■ **Extract to read**:
================================

Every nf-core pipeline has a full list of parameters on the nf-core website. You will be shown a description and the type of the parameter when viewing these parameters. Some parameters will also have additional text to help you understand how a parameter should be used. See the [parameters page of the nf-core rnaseq pipeline](https://nf-co.re/rnaseq/3.14.0/parameters/).

### Default configuration files

All parameters have a default configuration that is defined using the `nextflow.config` file in the root of the pipeline directory. Many parameters are set to `null` or `false` by default and are only activated by a profile or config file.

nf-core pipelines also include additional config files from the `conf/` folder of a pipeline repository. Each additional `.config` file contains categorized configuration information for your pipeline execution, some of which can be optionally included as profiles:

- `base.config`
- Included by the pipeline by default
- Generous resource allocations using labels
- Does not specify any method for software dependencies and expects software to be available (or specified elsewhere)
- `igenomes.config`
- Included by the pipeline by default
- Default configuration to access reference files stored on AWS iGenomes
- `modules.config`
- Included by the pipeline by default
- Module-specific configuration options (both mandatory and optional)
- `test.config`
- Only included if specified as a profile
- A configuration profile to test the pipeline with a small test dataset
- `test_full.config`
- Only included if specified as a profile
- A configuration profile to test the pipeline with a full-size test dataset

:::note
Some configuration files contain the definition of profiles that can be flexibly applied. For example, the `docker`, `singularity`, and `conda` profiles are defined in the `nextflow.config` file in the pipeline project directory. You should not need to manually edit any of these configuration files.
:::

Profiles are sets of configuration options that can be flexibly applied to a pipeline.
They are also commonly defined in the `nextflow.config` file in the root of the pipeline directory.

================================

■ **Exercise objective**: Continue the passage on nf-core pipeline configuration from where it stops.

■ **Records supplied**:
================================

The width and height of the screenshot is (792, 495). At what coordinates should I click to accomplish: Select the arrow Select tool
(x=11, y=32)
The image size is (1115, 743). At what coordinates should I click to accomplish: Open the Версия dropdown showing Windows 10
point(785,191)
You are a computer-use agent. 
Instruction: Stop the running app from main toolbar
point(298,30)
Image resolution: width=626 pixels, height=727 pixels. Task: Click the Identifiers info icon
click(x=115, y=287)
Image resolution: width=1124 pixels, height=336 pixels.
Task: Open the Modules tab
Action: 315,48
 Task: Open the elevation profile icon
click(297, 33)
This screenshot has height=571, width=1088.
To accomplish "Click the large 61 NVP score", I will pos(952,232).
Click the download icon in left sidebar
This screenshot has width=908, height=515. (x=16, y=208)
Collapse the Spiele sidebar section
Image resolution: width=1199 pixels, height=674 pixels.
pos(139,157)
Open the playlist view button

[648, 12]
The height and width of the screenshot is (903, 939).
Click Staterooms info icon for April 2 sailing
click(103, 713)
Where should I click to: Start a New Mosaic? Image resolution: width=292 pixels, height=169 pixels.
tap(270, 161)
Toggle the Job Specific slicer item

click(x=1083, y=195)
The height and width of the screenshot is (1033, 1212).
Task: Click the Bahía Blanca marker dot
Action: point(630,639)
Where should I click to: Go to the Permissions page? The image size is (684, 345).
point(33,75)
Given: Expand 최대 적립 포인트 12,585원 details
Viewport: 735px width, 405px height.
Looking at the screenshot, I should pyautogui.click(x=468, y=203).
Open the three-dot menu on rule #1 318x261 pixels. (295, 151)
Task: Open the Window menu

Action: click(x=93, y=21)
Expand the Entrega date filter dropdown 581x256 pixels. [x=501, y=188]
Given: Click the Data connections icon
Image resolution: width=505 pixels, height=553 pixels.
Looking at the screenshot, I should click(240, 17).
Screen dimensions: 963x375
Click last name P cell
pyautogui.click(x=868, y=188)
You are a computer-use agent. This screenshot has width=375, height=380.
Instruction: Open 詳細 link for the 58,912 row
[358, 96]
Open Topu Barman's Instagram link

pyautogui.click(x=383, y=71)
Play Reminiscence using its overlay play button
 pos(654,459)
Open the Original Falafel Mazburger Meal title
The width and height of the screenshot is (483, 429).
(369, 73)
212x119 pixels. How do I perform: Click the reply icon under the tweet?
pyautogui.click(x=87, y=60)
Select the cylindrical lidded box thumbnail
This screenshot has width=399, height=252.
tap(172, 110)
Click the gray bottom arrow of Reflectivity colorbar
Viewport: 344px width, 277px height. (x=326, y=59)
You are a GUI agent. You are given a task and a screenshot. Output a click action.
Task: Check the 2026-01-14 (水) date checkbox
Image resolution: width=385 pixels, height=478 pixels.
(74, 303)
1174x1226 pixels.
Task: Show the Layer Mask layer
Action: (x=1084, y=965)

================================

■ **Task response**:
Profiles that come with nf-core pipelines can be broadly categorized into two groups:

- Software management profiles
- Profiles for the management of software dependencies using container or environment management tools, for example, `docker`, `singularity`, and `conda`.
- Test profiles
- Profiles to execute the pipeline with a standardized set of test data and parameters, for example, `test` and `test_full`.

nf-core pipelines are required to define software containers and environments that can be activated using profiles. Although it is possible to run the pipelines with software installed by other methods (e.g., environment modules or manual installation), using container technology is more sharable, convenient, and reproducible.

### Shared configuration files

nf-core pipelines can also load custom institutional profiles that have been submitted to the [nf-core config repository](https://github.com/nf-core/configs). At run time, nf-core pipelines will fetch these configuration profiles from the [nf-core config repository](https://github.com/nf-core/configs) and make them available.

For shared resources such as an HPC cluster, you may consider developing a shared institutional profile.

Follow [this tutorial](https://nf-co.re/docs/usage/tutorials/step_by_step_institutional_profile) to set up your own institutional profile.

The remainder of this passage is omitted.